The funding will support completion of an ongoing Phase 2 trial and further clinical development of VE303, a rationally-defined, orally-administered live biotherapeutic product (LBP) consisting of eight well-characterized commensal bacterial strains designed to effect robust and durable therapeutic changes in a patient’s gut microbiota. A previous Phase 1a/1b study demonstrated rapid, durable, dose-dependent colonization and accelerated restoration of gut microbiota in healthy volunteers who were pretreated with antibiotics.
The ongoing Phase 2 study is a multi-center, randomized, double-blind, placebo-controlled trial designed to evaluate the safety and efficacy of two doses of VE303 compared to placebo in patients with high-risk CDI. The study is enrolling patients with a recent confirmed diagnosis of CDI who have completed a course of antibiotics but remain at high risk for recurrence. The primary endpoint is prevention of infection recurrence at eight weeks.

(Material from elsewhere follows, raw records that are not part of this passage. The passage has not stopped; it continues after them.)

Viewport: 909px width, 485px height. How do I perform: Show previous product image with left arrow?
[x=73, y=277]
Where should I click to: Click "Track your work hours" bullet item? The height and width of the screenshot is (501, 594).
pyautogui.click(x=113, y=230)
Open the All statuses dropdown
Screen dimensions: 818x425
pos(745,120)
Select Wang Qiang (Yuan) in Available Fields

“We are honored to be the first-ever recipient of a BARDA award in the microbiome field and look forward to collaborating with the U.S. Government to advance the clinical development of VE303 and to potentially fulfill its promise in public health and biodefense,”

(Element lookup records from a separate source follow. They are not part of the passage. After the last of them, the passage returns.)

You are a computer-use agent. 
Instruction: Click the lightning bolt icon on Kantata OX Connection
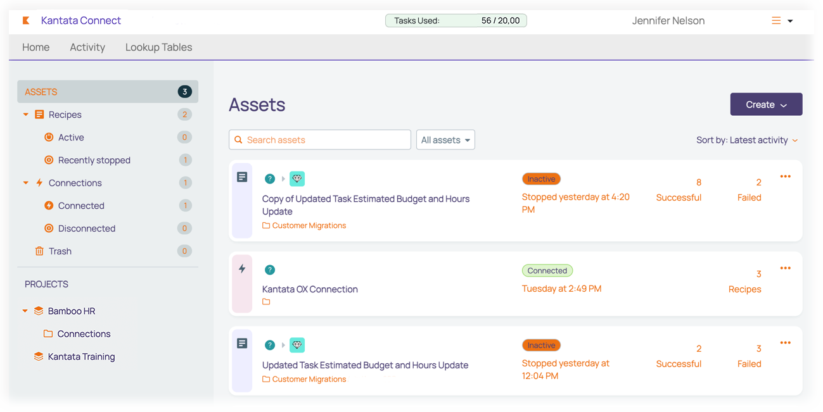(242, 269)
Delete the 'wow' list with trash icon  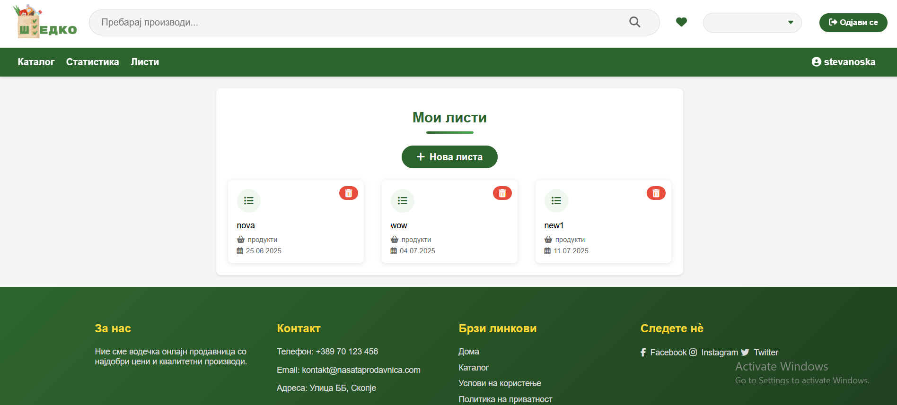click(x=502, y=193)
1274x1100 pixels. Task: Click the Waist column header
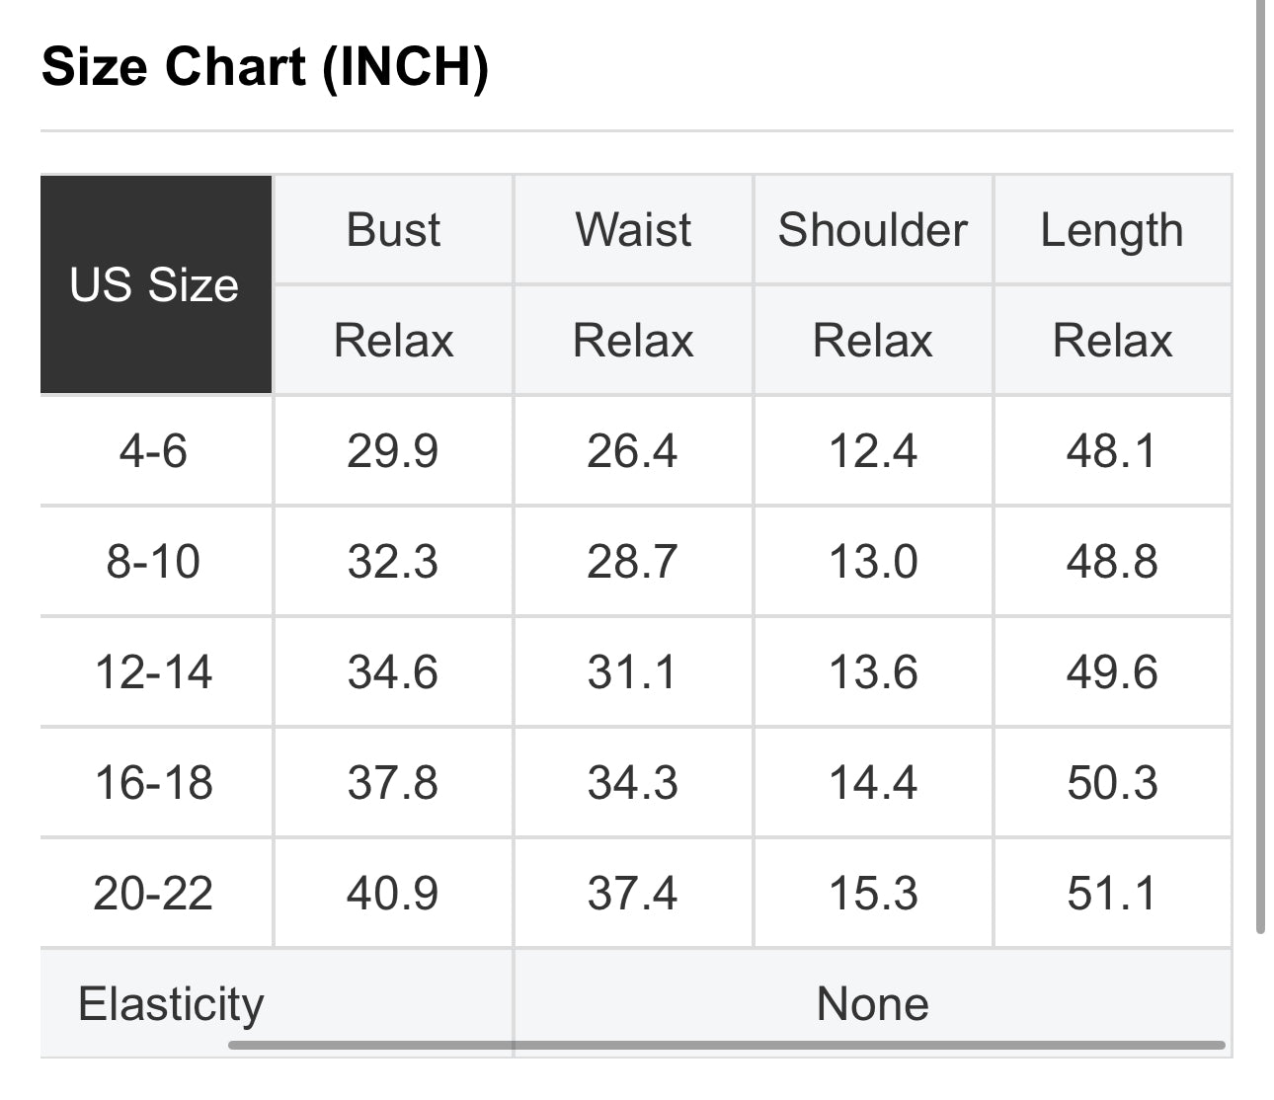tap(633, 230)
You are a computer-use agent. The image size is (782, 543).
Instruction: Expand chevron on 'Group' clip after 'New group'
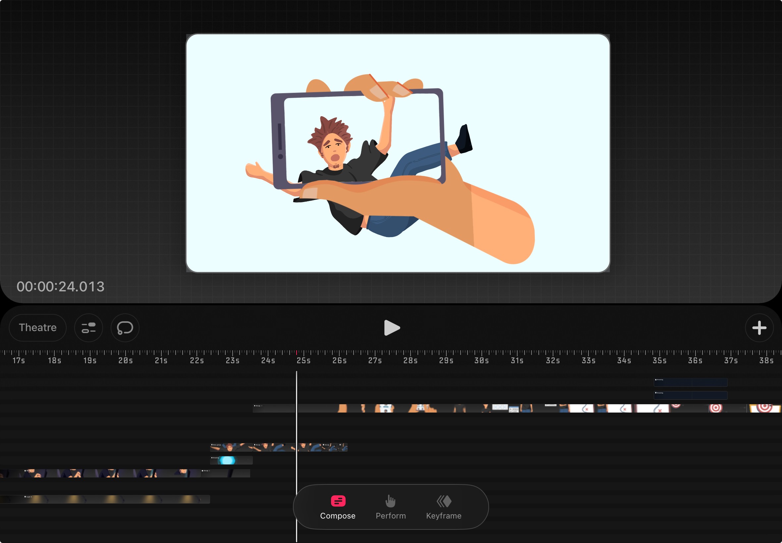pyautogui.click(x=262, y=445)
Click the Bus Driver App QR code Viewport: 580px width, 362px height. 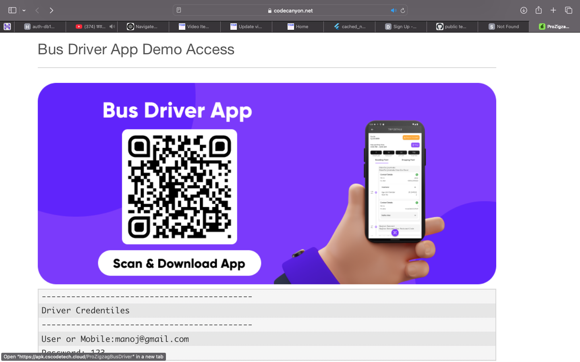coord(179,187)
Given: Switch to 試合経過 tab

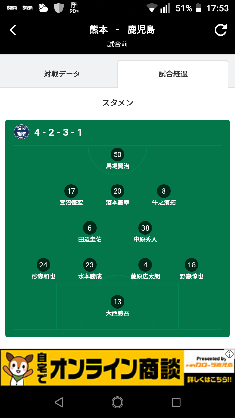Looking at the screenshot, I should pyautogui.click(x=173, y=74).
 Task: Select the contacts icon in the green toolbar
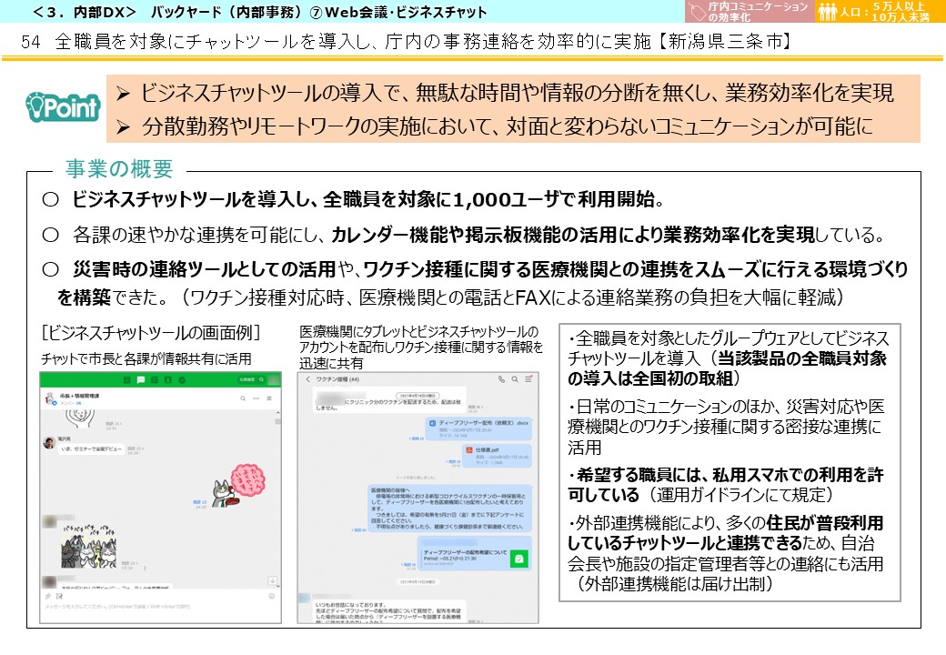coord(169,380)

said Bernat Olle, Ph.D., co-founder and chief executive officer of Vedanta Biosciences.
“CDI accounts for approximately 12,800 deaths each year in the U.S. alone and are the result of damage to the gut microbiota caused by both necessary and unnecessary antibiotic use. We believe restoration of the gut microbiota after antibiotic use is a new paradigm in infection control that could improve patient outcomes following a broad range of procedures that rely on antibiotics, as well as a key underappreciated potential strategy in antimicrobial stewardship.”
BARDA, a division within the Office of the Assistant Secretary of Preparedness in the U.S. Department of Health and Human Services, supports a diverse portfolio of emerging therapeutics and devices. Programs supported by BARDA have received a total of 55 FDA approvals, licensures or clearances.
“The concept of rationally-designed live biotherapeutic products has strong merit for treating infectious diseases such as C. difficile,”
said Gary Disbrow, Ph.D., BARDA Acting Director.
“If successful, VE303 could prevent high-risk C. difficile and reduce our dependency on antibiotics, which would be a major win for public health. We’re enthusiastic about the opportunity to address both of these issues and proud to support clinical development of VE303.”
The grant from BARDA includes $7.4 million of guaranteed initial funding and up to an additional $69.5 million, subject to BARDA exercising multiple options under the award.
VE303 is an orally-administered, investigational live biotherapeutic product (LBP). It is produced from pure, clonal bacterial cell banks, which yield a standardized drug product in powdered form and bypasses the need to rely on direct sourcing of donor fecal material of inconsistent composition. VE303 consists of a defined consortium of live bacteria designed to restore colonization resistance against gut pathogens, including C. difficile. Vedanta Biosciences received a $5.4 million research grant from CARB-X in 2017 and a grant from BARDA in 2020 to support clinical studies of VE303. VE303 was granted Orphan Drug Designation in 2017 by the United States Food and Drug Administration (FDA) for the prevention of recurrent C. difficile infection (rCDI).